Sześcioro polskich judoków zakwalifikowało się na Igrzyska XXX Olimpiady w Londynie. Dwoje z nich jest żołnierzami: mar. Daria Pogorzelec z Zespołu Sportowego Marynarki Wojennej w Gdyni i szer. Janusz Wojnarowicz z Wojskowego Zespołu Sportowego we Wrocławiu.
Mar. Daria Pogorzelec ma 22 lata. Pewnie teraz ścigałaby się po żużlowych torach, a nie szykowała do startu w Londynie, gdyby tylko kobiety mogły uprawiać tę dyscyplinę. Od dziecka fascynował ją bowiem „czarny” sport. Była wielkim kibicem żużlowców gdańskiego Wybrzeża, a skoro nie mogła zapisać się do sekcji żużlowej tego klubu, wybrała wraz z rodzicami inną – judo. Daria szybko przekonała się, że rzucanie rywalek na tatami jest równie atrakcyjne jak ściganie po torze. Dzięki judo wyrosła na jedną z największych gwiazd ulubionego klubu i została… marynarzem. Po znakomitych występach w 2010 roku otrzymała bowiem propozycję reprezentowania Wojska Polskiego na V Letniej Olimpiadzie Wojskowej w Rio de Janeiro. Przyjęła ją i tym samym trafiła do Zespołu Sportowego Marynarki Wojennej w Gdyni.

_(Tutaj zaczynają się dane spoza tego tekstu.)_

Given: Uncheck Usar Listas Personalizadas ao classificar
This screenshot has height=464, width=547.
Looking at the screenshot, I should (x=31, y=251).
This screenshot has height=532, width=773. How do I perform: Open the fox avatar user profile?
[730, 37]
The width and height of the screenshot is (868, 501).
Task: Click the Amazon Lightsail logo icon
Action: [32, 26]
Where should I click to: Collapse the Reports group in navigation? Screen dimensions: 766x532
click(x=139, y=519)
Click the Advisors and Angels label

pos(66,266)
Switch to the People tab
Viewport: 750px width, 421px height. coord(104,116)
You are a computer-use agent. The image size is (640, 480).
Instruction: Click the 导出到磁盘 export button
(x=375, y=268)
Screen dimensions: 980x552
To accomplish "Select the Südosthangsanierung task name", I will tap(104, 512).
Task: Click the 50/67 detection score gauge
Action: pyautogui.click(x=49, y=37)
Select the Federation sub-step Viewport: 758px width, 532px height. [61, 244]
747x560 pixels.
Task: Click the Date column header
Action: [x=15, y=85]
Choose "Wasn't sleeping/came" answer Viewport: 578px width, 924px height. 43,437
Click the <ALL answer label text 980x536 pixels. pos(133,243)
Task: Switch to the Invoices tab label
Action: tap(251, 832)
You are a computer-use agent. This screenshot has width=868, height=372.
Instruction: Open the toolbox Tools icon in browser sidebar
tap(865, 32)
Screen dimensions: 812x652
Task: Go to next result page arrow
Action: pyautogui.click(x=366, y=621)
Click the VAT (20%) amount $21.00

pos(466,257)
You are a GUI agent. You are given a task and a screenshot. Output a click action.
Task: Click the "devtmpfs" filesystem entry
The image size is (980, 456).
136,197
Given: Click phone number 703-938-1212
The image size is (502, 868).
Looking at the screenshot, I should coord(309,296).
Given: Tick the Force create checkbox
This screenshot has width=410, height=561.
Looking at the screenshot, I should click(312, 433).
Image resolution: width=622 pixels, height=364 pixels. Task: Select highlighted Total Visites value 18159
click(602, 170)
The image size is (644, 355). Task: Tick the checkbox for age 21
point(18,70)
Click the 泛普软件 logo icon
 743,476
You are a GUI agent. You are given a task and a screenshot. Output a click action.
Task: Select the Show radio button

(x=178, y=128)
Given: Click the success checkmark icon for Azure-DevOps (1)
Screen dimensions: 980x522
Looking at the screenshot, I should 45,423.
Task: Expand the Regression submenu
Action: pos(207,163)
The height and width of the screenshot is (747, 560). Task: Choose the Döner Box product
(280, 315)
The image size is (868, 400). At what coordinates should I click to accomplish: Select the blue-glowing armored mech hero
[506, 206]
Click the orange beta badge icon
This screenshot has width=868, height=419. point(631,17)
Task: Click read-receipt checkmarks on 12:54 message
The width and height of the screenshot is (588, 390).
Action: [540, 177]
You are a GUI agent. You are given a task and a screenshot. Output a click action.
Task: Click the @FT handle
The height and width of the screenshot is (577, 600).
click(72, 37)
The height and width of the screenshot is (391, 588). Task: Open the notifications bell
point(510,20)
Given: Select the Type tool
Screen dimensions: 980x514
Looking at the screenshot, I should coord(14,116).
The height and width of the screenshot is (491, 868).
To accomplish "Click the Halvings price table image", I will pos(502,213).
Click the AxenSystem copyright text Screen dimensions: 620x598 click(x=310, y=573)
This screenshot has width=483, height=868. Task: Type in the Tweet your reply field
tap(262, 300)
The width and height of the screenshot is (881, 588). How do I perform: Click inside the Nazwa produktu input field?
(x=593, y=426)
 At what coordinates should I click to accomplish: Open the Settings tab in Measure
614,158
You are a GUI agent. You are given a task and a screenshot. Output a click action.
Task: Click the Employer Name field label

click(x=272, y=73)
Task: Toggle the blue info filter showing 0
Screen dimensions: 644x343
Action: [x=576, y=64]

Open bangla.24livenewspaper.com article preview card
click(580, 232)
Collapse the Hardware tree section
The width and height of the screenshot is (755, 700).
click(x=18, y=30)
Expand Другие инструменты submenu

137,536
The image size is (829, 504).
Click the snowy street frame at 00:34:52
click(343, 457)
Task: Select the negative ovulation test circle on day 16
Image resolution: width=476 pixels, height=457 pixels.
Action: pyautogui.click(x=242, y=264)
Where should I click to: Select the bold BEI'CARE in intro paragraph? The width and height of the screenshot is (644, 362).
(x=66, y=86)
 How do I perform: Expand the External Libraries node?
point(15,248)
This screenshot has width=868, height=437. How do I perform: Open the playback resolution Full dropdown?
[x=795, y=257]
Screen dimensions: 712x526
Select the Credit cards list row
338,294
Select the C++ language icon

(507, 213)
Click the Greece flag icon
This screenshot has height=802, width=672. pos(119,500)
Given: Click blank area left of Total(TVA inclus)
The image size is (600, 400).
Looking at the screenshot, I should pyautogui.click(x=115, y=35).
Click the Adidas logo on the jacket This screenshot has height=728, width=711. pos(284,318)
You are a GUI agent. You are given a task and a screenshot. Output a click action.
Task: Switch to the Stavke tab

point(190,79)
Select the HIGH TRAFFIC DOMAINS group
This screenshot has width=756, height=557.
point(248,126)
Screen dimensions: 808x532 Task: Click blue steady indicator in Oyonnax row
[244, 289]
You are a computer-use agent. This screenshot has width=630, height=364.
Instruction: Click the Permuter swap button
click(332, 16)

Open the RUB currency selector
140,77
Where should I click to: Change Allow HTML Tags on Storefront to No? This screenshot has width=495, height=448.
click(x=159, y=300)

W Brazylii utalentowana zawodniczka potwierdziła, że nieprzypadkowo w 2010 roku wygrała zawody Pucharu Świata w Tallinnie, zdobyła srebrny medal Młodzieżowych Mistrzostw Europy w Sarajewie i brązowy na Grand Prix w Tunisie. W Rio de Janeiro w pięknym stylu wywalczyła złoty krążek. W przedolimpijskim sezonie dobrze spisywała się też w zawodach o Puchar Świata. Czterokrotnie zajęła w nich trzecie miejsce. Jednak między innymi z powodu kontuzji ominęło ją kilka ważnych startów, w których nie mogła zdobyć cennych punktów do rankingu olimpijskiego. W tym roku do ostatniej chwili nie była pewna występu w Londynie. Na szczęście zdobyła kwalifikację olimpijską z listy kontynentalnej.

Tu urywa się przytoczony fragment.